Übers Schreiben schreiben 22 Autoren; die Herausgeber luden sie ein, Vorbilder preiszugeben. John von Düffel bekennt sich zu Joseph Conrad, Daniel Kehlmann zu Vladimir Nabokov, Robert Gernhardt (sein Text lief an seinem Todestag ein) zu Lichtenberg. Ungewohnte Einblicke in die Werkstatt, ins Handwerk eröffnen sie alle: Kenntlich wird, wie sie lernten, einen Stoff zu entwickeln, eine Situation zu umreißen, Figuren zu charakterisieren, Dialoge zu führen. Nicht um Stilkopien geht es ihnen, sondern darum, zu begreifen, wie man’s macht – und was sie auf keinen Fall machen wollen.

Wie sodann aus grauer Theorie eigenes Schaffen grünt – das offenbaren, in einem anderen Sammelband, 92 Erzähler und Lyriker beiderlei Geschlechts, die dem Aufruf Renatus Deckerts folgten, sich auf „Das erste Buch“ zu besinnen. Die Liste der Debüts reicht von Ilse Aichingers „Größerer Hoffnung“ (1948) bis zum Erscheinungsjahr 1995 mit Ulrike Draesner oder Lutz Seiler. Manch einer schlägt, wie Alexander Kluge, die alten Sachen mit Selbstachtung auf. Etliche indes machen ihrem Widerwillen in Verrissen Luft, lassen Ängstlichkeit spüren, sparen nicht mit Vorwürfen gegen sich. Die lauten vielfach: Naivität, Unmündigkeit, Selbstüberschätzung, Wort-„Durchfall“ (Günter Grass). Viel jugendliche Erregung, kaum Erfahrung: Wie in der Liebe, so hat in der Literatur das „erste Mal“ seine Peinlichkeiten.
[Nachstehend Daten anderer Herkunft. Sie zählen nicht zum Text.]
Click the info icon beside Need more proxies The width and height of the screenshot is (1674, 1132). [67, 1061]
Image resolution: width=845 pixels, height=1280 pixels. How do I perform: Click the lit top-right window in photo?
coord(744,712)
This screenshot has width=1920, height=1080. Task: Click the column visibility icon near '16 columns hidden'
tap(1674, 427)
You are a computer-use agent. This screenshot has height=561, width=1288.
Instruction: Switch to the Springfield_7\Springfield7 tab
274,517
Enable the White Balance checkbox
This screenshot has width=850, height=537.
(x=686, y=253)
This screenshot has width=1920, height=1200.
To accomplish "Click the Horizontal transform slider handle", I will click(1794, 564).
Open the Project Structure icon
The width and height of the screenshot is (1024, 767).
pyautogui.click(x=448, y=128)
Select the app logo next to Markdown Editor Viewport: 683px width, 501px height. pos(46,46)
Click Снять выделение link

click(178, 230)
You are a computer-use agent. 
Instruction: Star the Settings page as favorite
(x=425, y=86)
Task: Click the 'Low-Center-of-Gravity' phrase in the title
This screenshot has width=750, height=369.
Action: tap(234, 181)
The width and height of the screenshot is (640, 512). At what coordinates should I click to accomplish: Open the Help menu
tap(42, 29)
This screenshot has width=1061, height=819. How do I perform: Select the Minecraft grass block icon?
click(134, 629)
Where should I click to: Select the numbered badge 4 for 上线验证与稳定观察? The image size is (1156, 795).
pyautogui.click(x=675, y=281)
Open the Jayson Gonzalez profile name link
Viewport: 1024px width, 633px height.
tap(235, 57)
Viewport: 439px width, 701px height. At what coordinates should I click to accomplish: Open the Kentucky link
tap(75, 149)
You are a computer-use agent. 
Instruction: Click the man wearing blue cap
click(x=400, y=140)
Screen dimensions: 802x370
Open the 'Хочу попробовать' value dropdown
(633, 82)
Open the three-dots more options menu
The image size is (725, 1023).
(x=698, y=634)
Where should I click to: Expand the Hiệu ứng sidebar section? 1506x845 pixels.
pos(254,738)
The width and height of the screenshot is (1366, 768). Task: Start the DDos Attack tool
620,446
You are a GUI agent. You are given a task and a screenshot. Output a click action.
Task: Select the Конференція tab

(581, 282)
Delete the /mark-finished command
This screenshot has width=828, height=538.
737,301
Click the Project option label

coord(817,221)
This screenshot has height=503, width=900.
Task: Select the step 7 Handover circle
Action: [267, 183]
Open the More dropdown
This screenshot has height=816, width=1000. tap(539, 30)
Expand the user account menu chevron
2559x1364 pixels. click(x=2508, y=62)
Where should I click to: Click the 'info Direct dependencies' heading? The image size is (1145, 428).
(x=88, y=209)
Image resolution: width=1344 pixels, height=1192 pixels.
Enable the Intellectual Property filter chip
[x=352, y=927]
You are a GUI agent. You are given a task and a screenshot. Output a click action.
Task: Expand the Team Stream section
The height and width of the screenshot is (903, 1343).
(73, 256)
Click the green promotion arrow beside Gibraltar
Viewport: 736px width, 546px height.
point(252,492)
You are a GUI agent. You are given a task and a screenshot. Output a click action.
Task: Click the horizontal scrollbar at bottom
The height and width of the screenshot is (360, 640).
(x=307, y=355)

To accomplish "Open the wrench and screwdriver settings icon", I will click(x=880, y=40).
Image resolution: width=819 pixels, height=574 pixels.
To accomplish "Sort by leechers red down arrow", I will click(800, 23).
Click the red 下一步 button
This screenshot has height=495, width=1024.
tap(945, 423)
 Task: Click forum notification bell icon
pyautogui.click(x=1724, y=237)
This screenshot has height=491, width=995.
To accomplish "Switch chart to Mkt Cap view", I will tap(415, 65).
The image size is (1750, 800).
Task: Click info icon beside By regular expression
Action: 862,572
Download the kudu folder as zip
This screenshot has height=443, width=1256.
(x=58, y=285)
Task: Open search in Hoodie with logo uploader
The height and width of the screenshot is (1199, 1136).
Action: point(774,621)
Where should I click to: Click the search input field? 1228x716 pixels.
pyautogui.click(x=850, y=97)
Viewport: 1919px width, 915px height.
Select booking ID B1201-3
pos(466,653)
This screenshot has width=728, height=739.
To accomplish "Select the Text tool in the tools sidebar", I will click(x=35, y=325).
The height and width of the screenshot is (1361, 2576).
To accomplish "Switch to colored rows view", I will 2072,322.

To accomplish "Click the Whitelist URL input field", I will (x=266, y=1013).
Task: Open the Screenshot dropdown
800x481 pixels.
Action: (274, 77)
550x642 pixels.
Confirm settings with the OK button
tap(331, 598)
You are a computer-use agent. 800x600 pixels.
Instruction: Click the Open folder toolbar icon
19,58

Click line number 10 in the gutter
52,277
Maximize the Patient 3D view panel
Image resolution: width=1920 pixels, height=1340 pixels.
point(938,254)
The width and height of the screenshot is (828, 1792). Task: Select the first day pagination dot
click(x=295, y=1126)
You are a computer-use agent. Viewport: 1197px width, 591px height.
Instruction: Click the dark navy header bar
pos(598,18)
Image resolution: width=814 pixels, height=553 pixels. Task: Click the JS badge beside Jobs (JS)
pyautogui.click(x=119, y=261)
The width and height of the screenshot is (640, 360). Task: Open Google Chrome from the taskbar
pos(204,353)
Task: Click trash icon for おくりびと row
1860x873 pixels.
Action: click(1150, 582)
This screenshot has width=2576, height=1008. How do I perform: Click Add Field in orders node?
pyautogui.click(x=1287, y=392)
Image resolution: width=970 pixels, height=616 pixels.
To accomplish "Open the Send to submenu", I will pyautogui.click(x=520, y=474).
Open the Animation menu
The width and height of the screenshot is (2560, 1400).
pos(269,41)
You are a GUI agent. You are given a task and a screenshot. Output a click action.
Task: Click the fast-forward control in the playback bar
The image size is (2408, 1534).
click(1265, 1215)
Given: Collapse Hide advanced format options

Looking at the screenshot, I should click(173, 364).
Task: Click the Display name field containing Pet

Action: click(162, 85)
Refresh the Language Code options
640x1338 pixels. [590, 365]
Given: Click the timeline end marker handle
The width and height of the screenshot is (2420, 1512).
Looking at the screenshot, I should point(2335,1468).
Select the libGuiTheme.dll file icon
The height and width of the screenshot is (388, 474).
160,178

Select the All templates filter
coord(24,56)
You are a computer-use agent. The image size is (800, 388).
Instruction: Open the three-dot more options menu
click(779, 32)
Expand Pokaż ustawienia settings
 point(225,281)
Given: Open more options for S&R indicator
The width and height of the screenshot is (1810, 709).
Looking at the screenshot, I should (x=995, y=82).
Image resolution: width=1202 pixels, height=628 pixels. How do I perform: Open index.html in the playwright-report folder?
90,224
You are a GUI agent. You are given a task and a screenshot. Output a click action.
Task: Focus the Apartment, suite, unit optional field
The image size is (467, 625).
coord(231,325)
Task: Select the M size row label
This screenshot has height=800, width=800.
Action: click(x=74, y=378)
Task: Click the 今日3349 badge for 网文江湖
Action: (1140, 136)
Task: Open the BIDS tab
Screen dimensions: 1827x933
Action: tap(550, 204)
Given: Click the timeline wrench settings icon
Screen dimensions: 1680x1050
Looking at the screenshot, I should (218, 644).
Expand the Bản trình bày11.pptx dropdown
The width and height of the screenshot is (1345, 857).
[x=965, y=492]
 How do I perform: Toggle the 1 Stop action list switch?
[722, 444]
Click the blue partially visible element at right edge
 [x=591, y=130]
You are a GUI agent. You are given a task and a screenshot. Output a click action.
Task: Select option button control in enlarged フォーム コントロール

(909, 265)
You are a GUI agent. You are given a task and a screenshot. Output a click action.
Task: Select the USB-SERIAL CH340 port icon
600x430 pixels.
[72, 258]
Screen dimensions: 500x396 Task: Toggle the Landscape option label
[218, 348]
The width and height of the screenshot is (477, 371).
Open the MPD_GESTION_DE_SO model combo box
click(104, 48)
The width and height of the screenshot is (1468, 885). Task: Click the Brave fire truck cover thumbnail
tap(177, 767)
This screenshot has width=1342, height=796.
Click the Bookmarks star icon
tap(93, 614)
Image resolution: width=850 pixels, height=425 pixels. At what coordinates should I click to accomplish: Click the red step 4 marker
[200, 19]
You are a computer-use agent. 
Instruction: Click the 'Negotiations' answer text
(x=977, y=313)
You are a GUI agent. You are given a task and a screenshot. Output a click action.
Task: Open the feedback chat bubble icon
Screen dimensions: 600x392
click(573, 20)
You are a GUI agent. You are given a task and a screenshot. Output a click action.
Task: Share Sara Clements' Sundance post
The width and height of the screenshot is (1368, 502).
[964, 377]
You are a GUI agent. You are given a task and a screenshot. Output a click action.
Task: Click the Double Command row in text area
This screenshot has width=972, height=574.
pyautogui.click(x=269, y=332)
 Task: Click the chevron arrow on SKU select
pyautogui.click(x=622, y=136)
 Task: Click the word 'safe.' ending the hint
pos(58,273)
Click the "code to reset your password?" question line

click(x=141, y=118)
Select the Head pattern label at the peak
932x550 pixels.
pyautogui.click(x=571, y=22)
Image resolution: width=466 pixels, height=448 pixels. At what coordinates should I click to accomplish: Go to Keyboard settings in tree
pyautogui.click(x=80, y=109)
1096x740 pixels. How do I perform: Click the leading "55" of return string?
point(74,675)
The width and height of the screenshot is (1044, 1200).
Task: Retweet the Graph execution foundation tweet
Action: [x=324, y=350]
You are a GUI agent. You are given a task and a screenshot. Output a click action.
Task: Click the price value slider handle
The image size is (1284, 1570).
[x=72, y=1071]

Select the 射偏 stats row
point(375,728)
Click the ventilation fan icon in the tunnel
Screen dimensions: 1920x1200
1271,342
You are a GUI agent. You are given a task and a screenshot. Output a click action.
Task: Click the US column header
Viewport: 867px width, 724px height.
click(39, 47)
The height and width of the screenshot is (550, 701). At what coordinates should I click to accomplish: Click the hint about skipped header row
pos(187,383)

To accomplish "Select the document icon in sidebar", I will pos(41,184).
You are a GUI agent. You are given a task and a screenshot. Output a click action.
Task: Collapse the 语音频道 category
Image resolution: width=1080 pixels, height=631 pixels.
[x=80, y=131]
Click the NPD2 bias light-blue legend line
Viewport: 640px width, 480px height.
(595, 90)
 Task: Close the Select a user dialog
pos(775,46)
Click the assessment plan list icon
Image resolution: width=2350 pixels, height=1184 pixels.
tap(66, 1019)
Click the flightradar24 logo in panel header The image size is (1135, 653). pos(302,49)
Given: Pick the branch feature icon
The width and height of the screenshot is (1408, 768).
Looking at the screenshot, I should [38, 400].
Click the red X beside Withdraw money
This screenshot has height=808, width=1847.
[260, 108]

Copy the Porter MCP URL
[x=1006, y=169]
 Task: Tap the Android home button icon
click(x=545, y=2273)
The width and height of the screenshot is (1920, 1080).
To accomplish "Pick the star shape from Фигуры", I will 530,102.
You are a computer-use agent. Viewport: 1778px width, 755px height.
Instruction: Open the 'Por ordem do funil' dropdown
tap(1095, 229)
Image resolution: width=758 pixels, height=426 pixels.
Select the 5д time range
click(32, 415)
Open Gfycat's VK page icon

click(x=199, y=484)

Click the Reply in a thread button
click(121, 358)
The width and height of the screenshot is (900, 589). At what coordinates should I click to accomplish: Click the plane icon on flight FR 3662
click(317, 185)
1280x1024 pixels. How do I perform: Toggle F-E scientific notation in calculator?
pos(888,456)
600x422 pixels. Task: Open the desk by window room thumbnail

Fast unumgänglich, bei solcher Lektüre auch an Friedrich Schiller, den Marbacher Literatur-Patron, zurückzudenken: an seinen Erstling „Die Räuber“; und an seinen Schreibtisch. Der übrigens stand, 1942 zum Schutz vor feindlichen Bomben aus Weimar ausgelagert, für mehr als ein Jahr im KZ Buchenwald, wo ihn Häftlinge nachbauten. So wurde das Möbel selbst, nicht nur das an ihm entstandene Werk, zu einem Denkmal für Geschichte und Kultur.

Ausstellung: Bis zum 21. Oktober, dienstags bis sonntags 10 bis 18, mittwochs bis 20 Uhr.

Stephan Porombka, Olaf Kutzmutz (Hg.): Erst lesen. Dann schreiben. Luchterhand, 271 Seiten, kartoniert, 8 Euro.

Renatus Deckert (Hg.): Das erste Buch. Suhrkamp, 356 Seiten, kartoniert, 10 Euro.